■ What to do ■
Return the data below in full. Keep each character unchanged.

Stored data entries
☆ ☆ ☆ ☆ ☆ ☆ ☆

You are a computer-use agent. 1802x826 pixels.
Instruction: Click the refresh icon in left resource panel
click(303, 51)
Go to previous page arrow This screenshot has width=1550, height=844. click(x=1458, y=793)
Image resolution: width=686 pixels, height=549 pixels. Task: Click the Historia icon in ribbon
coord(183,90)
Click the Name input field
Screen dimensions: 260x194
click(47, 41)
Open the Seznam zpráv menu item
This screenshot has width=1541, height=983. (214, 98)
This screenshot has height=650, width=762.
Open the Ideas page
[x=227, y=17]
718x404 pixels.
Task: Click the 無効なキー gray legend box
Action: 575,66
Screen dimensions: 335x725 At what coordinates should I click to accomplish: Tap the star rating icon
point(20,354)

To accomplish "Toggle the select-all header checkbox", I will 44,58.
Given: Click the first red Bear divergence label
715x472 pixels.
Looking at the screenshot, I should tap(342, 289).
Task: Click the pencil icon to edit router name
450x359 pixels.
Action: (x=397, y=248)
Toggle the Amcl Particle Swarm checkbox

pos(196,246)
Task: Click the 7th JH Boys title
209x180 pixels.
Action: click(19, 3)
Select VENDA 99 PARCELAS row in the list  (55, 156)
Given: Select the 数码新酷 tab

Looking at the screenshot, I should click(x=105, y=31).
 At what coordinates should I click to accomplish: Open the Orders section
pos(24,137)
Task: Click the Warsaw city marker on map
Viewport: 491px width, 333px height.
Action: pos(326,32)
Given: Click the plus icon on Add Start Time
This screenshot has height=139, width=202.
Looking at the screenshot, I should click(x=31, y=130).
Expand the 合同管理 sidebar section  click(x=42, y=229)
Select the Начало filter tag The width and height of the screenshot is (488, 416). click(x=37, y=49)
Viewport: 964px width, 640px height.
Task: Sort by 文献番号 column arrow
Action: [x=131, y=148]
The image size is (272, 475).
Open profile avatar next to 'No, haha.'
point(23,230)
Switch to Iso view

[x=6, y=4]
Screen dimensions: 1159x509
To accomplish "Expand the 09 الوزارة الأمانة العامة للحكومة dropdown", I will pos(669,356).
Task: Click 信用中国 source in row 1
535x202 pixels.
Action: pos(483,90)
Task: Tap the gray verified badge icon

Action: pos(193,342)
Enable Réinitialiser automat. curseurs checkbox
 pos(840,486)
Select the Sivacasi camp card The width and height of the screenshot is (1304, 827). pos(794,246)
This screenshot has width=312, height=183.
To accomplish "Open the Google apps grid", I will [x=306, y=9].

☆ ☆ ☆ ☆ ☆ ☆ ☆

■ Answer space ■
You are a computer-use agent. 1802x826 pixels.
Instruction: Click the refresh icon in left resource panel
click(303, 51)
Go to previous page arrow This screenshot has width=1550, height=844. click(x=1458, y=793)
Image resolution: width=686 pixels, height=549 pixels. Task: Click the Historia icon in ribbon
coord(183,90)
Click the Name input field
Screen dimensions: 260x194
click(47, 41)
Open the Seznam zpráv menu item
This screenshot has width=1541, height=983. (214, 98)
This screenshot has height=650, width=762.
Open the Ideas page
[x=227, y=17]
718x404 pixels.
Task: Click the 無効なキー gray legend box
Action: 575,66
Screen dimensions: 335x725 At what coordinates should I click to accomplish: Tap the star rating icon
point(20,354)

To accomplish "Toggle the select-all header checkbox", I will 44,58.
Given: Click the first red Bear divergence label
715x472 pixels.
Looking at the screenshot, I should tap(342, 289).
Task: Click the pencil icon to edit router name
450x359 pixels.
Action: (x=397, y=248)
Toggle the Amcl Particle Swarm checkbox

pos(196,246)
Task: Click the 7th JH Boys title
209x180 pixels.
Action: click(19, 3)
Select VENDA 99 PARCELAS row in the list  (55, 156)
Given: Select the 数码新酷 tab

Looking at the screenshot, I should click(x=105, y=31).
 At what coordinates should I click to accomplish: Open the Orders section
pos(24,137)
Task: Click the Warsaw city marker on map
Viewport: 491px width, 333px height.
Action: pos(326,32)
Given: Click the plus icon on Add Start Time
This screenshot has height=139, width=202.
Looking at the screenshot, I should click(x=31, y=130).
Expand the 合同管理 sidebar section  click(x=42, y=229)
Select the Начало filter tag The width and height of the screenshot is (488, 416). click(x=37, y=49)
Viewport: 964px width, 640px height.
Task: Sort by 文献番号 column arrow
Action: [x=131, y=148]
The image size is (272, 475).
Open profile avatar next to 'No, haha.'
point(23,230)
Switch to Iso view

[x=6, y=4]
Screen dimensions: 1159x509
To accomplish "Expand the 09 الوزارة الأمانة العامة للحكومة dropdown", I will pos(669,356).
Task: Click 信用中国 source in row 1
535x202 pixels.
Action: pos(483,90)
Task: Tap the gray verified badge icon

Action: pos(193,342)
Enable Réinitialiser automat. curseurs checkbox
 pos(840,486)
Select the Sivacasi camp card The width and height of the screenshot is (1304, 827). pos(794,246)
This screenshot has width=312, height=183.
To accomplish "Open the Google apps grid", I will [x=306, y=9].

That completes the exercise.